Gadis itu menghela napas. "Aku nggak apa-apa, Deon."
"Kamu masih sanggup menyelaku, bahkan saat kamu lagi demam tinggi kayak gitu? Kamu luar biasa," komentar Deon. Talitha mengernyitkan dahinya.
Namun, tiba-tiba Deon mengangkat tubuh Talitha dan membuat gadis itu berdiri. Dia menuntun Talitha lagi untuk pergi ke kamar mandi yang ada di dalam kamarnya. "Mandi dan keramas rambut kamu dengan air hangat. Aku akan mencarikan kamu baju ganti," perintahnya singkat.

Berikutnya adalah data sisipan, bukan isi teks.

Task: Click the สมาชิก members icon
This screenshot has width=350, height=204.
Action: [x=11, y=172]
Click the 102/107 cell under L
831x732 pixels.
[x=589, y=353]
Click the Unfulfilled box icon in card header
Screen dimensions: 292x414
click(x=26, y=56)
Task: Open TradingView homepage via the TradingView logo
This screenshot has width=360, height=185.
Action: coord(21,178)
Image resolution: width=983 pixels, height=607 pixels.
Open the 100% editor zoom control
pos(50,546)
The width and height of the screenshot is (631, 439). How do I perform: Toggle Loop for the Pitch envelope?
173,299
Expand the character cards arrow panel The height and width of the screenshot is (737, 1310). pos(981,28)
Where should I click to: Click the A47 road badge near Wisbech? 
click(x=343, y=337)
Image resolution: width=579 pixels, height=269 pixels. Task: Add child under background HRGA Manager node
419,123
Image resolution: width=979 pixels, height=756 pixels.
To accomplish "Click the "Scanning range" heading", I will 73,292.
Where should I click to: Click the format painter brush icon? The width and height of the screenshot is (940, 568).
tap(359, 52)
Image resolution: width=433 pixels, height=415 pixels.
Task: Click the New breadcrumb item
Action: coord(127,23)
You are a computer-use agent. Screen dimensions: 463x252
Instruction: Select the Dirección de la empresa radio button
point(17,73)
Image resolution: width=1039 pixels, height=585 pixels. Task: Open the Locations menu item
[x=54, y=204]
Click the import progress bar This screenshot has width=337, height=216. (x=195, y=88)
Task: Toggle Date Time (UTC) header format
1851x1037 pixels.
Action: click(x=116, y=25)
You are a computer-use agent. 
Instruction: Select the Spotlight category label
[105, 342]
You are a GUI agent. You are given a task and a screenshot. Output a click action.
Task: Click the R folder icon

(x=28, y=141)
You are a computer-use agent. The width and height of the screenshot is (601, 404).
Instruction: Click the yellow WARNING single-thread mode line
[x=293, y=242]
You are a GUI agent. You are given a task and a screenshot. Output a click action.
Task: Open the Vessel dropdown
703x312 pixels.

Talitha berdecak. "Daripada kamu jadi sulit begini, lebih baik—"
"JANGAN MEMBANTAHKU!" bentak Deon.
Mata Talitha membeliak. Untuk yang kesekian kalinya, dia dibentak oleh Deon. Dia sungguh tak mengerti mengapa dia terjebak dengan pria seperti Deon. Mengapa bisa ada benang merah yang menghubungkannya dengan Deon? Bagaimana mungkin Tuhan memutuskan untuk mempertemukan mereka berdua?
Itu bukan pertemuan klise, melainkan pertemuan yang aneh. Suatu ikatan yang tak tahu akan menuntun mereka berdua sampai mana. Setelah menggaruk kepalanya yang sesungguhnya tak gatal, akhirnya Talitha menutup pintu kamar mandi itu ketika punggung tegap Deon meninggalkannya. Entah apa yang dilakukan oleh Deon karena yang dapat Talitha dengar adalah Deon menelepon seseorang dan memerintah orang tersebut dengan kesal. Entah apa yang membuatnya begitu kesal.
Tak lama kemudian, ketika Talitha sedang memakai handuk (sudah selesai mandi), pintu kamar mandi di belakangnya diketuk oleh seseorang. Talitha tahu itu adalah Deon dan dia refleks mendekat ke pintu itu tanpa membukanya.
Setelah itu, terdengarlah suara Deon yang agak redam. "Ini baju ganti kamu."
Talitha mengernyitkan dahi dan ia menggaruk kepalanya lagi. Ia harus membuka pintunya atau tidak?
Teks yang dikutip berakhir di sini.